Ben Vaughan

Personal information
- Nickname: The Bomber
- Born: Benjamin James Vaughan 19 May 1999 (age 27) Northampton, Northamptonshire, England
- Height: 5 ft 9 in (175 cm)
- Weight: Welterweight

Boxing career
- Stance: Southpaw

Boxing record
- Total fights: 15
- Wins: 12
- Win by KO: 4
- Losses: 3

= Ben Vaughan =

English boxer (born 1999)

Ben Vaughan (born 19 May 1999) is an English professional boxer. He is a former Midlands Area welterweight champion and has also challenged for the English and WBO European titles in the same weight division.

==Career==
After an amateur career fighting out of Kings Heath Boxing Club and winning 54 of 68 bouts including claiming four national age-group titles, Vaughan turned professional in 2021. He made his pro-debut at The Deco in Northampton on 10 October 2021, defeating Ezequiel Gregores on points in a four-round contest.

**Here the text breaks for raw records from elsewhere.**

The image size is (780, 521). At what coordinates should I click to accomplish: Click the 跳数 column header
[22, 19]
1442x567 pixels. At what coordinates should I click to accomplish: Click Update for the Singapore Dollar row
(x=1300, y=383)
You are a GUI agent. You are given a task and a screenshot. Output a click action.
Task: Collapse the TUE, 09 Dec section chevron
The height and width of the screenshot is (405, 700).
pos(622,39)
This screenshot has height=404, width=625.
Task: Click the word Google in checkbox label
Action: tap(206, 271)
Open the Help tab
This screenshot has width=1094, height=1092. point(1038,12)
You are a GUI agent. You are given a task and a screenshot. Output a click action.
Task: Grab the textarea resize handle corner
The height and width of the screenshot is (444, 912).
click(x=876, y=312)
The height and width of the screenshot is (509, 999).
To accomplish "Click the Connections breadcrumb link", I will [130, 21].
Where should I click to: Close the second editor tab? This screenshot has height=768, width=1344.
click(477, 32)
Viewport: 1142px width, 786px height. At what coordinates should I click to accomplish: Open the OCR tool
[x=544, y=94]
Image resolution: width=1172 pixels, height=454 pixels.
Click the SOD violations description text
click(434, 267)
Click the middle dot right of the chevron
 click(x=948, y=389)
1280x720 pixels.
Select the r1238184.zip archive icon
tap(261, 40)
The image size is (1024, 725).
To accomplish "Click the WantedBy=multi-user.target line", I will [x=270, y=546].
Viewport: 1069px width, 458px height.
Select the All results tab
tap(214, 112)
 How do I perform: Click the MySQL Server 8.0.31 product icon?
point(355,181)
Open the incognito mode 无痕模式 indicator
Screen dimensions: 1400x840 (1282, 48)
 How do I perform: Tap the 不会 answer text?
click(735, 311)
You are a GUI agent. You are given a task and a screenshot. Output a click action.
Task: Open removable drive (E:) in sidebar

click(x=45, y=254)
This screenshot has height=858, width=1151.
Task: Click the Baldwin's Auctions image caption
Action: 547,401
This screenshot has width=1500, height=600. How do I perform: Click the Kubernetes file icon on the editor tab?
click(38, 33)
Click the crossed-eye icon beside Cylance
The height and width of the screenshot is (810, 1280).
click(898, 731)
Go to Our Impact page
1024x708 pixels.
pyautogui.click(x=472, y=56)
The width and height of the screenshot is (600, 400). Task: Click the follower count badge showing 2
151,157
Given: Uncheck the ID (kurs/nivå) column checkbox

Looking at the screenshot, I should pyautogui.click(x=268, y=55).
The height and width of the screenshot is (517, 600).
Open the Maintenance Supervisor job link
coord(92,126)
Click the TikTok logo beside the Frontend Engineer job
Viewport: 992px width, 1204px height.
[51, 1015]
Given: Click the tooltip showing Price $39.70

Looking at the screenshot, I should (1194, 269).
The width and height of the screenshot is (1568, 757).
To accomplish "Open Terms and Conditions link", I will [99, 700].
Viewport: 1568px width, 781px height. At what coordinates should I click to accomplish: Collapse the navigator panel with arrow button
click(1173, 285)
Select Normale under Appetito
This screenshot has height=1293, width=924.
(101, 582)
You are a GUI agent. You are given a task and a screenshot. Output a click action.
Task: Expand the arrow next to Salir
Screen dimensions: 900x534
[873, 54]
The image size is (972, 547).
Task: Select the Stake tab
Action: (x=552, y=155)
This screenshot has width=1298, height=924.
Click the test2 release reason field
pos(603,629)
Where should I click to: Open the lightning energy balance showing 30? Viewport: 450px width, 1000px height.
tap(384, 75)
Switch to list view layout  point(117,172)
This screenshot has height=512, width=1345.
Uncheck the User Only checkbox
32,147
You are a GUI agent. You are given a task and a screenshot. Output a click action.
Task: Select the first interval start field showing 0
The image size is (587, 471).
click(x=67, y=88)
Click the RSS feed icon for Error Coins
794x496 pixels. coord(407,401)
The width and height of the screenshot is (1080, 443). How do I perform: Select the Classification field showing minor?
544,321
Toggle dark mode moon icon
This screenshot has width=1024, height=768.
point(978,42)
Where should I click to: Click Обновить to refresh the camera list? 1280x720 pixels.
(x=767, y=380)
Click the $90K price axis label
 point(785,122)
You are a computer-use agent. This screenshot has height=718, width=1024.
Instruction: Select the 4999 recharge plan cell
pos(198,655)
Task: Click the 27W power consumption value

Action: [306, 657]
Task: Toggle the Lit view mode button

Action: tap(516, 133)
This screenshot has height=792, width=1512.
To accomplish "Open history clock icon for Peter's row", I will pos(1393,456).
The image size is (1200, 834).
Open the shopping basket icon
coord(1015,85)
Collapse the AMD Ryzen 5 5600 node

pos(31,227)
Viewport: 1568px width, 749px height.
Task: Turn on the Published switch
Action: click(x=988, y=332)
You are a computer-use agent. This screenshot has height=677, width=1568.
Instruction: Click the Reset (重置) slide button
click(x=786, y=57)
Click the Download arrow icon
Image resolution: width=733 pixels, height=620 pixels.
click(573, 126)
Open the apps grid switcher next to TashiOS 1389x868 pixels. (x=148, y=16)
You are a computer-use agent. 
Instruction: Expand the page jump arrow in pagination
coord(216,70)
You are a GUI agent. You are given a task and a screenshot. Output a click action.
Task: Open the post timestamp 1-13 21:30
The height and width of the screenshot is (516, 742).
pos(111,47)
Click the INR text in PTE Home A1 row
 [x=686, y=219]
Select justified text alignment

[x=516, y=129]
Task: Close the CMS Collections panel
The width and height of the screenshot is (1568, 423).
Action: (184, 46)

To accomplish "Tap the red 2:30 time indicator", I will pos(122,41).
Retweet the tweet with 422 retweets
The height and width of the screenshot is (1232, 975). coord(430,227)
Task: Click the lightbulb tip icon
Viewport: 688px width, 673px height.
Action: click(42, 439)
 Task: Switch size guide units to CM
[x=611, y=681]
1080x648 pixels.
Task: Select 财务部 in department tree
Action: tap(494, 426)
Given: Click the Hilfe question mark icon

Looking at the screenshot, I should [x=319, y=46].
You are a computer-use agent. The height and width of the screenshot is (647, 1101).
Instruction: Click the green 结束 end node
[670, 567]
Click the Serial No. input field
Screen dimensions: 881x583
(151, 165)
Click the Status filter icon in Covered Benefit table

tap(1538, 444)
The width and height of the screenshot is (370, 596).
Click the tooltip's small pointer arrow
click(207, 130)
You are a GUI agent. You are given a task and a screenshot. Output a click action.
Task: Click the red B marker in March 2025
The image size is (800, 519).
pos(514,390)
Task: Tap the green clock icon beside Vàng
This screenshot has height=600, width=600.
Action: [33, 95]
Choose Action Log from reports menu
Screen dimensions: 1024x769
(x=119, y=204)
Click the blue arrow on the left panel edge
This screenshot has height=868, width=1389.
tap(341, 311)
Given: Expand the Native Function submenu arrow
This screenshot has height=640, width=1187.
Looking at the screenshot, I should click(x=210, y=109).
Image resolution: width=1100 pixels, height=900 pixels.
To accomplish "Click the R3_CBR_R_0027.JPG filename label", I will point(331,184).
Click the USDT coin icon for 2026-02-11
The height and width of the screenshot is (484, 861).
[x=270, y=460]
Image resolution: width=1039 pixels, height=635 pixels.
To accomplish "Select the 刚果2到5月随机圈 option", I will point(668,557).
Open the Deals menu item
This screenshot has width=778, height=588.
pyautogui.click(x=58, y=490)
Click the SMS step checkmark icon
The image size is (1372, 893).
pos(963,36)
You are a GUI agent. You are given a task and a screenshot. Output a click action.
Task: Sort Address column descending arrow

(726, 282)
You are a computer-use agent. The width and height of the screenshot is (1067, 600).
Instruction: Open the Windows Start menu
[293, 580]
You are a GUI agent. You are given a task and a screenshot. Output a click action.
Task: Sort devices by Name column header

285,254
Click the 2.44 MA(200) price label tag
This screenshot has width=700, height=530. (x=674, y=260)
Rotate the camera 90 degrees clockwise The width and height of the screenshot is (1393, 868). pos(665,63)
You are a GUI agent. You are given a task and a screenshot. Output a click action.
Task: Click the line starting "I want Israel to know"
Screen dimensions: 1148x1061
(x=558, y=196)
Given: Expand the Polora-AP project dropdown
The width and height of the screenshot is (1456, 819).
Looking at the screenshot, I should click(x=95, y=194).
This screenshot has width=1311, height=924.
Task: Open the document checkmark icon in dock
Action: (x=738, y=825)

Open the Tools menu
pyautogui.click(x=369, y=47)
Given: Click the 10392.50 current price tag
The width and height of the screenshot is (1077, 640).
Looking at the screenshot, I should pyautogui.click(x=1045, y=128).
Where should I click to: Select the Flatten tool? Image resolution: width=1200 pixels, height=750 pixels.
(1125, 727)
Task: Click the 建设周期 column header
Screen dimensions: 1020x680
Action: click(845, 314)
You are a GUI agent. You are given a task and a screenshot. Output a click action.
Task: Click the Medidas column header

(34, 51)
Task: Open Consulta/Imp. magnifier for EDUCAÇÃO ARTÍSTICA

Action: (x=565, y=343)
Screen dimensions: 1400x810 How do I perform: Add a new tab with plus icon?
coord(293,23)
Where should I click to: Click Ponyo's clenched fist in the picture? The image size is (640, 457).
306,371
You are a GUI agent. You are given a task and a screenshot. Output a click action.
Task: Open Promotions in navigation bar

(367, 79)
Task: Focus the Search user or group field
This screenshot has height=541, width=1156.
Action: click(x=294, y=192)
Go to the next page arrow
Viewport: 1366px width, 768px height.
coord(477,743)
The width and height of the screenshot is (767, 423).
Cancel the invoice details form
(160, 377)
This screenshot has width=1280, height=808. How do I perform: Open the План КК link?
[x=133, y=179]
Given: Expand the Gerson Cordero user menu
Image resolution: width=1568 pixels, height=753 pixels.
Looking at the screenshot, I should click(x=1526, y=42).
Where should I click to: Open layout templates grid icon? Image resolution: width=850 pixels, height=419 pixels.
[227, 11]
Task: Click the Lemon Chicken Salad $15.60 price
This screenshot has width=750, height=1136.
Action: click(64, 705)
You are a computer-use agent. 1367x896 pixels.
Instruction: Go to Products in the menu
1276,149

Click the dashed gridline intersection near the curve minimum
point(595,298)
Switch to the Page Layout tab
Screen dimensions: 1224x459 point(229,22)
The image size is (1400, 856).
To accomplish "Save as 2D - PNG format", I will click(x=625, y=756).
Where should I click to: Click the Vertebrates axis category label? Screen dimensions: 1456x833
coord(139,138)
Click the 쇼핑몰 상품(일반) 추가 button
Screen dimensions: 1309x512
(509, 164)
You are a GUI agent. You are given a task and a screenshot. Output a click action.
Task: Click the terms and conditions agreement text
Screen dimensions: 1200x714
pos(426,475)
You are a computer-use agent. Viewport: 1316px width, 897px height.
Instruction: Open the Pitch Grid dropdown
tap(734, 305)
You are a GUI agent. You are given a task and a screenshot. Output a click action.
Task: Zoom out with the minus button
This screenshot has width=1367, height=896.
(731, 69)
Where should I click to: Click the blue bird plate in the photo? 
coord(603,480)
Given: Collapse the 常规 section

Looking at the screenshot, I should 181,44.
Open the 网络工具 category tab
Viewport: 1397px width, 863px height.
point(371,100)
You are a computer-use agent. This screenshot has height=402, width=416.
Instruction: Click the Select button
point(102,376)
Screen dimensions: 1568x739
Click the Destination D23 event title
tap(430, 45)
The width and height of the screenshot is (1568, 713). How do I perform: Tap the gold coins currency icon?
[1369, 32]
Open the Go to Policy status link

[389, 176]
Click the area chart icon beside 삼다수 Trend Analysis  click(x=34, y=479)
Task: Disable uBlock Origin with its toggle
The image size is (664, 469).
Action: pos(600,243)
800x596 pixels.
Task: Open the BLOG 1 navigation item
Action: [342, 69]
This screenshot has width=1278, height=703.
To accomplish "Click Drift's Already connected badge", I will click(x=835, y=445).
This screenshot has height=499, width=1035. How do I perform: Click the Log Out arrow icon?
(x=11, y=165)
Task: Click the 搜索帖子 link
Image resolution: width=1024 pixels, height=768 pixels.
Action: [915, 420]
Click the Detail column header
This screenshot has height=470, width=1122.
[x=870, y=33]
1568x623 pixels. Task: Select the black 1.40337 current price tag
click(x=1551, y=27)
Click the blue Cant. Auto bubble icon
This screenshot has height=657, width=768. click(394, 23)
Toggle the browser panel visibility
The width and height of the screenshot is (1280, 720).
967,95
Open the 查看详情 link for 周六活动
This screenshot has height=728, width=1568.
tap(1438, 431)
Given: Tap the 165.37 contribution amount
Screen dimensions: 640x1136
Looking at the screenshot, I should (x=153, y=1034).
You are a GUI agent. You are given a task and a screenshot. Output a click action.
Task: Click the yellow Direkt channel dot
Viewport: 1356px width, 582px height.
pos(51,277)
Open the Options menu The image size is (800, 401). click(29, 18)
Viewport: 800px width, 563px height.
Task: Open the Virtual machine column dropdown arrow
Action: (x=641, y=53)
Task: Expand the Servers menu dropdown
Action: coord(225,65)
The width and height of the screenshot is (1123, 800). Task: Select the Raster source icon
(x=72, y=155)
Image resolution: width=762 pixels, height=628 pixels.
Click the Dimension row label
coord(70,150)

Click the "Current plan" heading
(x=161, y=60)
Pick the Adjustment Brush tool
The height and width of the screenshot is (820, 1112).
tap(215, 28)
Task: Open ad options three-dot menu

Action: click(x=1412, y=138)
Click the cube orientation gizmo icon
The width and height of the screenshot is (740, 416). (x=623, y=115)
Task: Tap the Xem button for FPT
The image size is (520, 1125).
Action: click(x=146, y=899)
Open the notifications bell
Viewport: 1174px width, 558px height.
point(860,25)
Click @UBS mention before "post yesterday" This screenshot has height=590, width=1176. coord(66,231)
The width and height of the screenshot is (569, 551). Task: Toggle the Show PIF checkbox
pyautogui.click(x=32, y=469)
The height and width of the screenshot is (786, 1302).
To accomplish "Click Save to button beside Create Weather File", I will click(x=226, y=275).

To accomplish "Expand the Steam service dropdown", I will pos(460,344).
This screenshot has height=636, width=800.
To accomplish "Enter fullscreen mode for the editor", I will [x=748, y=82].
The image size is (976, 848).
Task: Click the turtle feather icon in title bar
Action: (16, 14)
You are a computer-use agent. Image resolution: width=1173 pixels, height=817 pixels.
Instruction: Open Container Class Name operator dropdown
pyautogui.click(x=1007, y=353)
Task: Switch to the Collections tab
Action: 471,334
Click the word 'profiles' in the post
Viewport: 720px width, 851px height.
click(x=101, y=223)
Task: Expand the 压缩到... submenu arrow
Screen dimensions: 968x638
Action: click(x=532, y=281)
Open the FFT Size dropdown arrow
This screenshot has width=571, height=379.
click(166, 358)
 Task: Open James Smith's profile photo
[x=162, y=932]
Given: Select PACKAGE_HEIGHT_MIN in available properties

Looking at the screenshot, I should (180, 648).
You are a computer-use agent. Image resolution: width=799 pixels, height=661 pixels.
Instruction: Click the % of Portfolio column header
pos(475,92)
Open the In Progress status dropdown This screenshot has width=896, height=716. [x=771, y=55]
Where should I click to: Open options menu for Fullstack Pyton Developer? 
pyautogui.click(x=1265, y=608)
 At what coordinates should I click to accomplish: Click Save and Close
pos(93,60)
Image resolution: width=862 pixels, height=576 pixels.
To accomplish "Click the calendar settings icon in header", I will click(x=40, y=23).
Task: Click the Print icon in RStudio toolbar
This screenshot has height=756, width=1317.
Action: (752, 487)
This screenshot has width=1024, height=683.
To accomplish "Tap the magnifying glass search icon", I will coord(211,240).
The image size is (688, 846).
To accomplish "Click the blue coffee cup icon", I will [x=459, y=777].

Unbeaten in his first nine outings in the paid ranks, Vaughan faced fellow undefeated boxer Liam Gould for the vacant Midlands Area welterweight title at The Eastside Rooms in Birmingham on 12 April 2024. He won by stoppage in the first round.

He challenged WBO European welterweight champion Ekow Essuman at Bp pulse LIVE Arena in Birmingham on 2 November 2024, losing via majority decision. Two of the ringside judges favoured Essuman 97–93 and 97–94 respectively, while the third scored the fight a 95–95 draw.

Vaughan got back to winning ways in his next contest, defeating Octavian Gratii on points in a non-title bout over six rounds at the Mercure Hotel in Northampton on 21 February 2025.

He faced Bobby Dalton for the vacant English welterweight title at King's Hall in Stoke on 26 July 2025. Vaughan lost via majority decision with two of the ringside judges scoring the fight 97–93 and 96–95 respectively for his opponent, while the third had it a 95–95 draw.

Vaughan challenged British and Commonwealth welterweight champion Constantin Ursu at The O2 Arena in London on 29 August 2026. He lost by technical knockout when the referee stopped the contest on the advice of the ringside doctor at the start of the eighth round due to a severe cut over his right eye.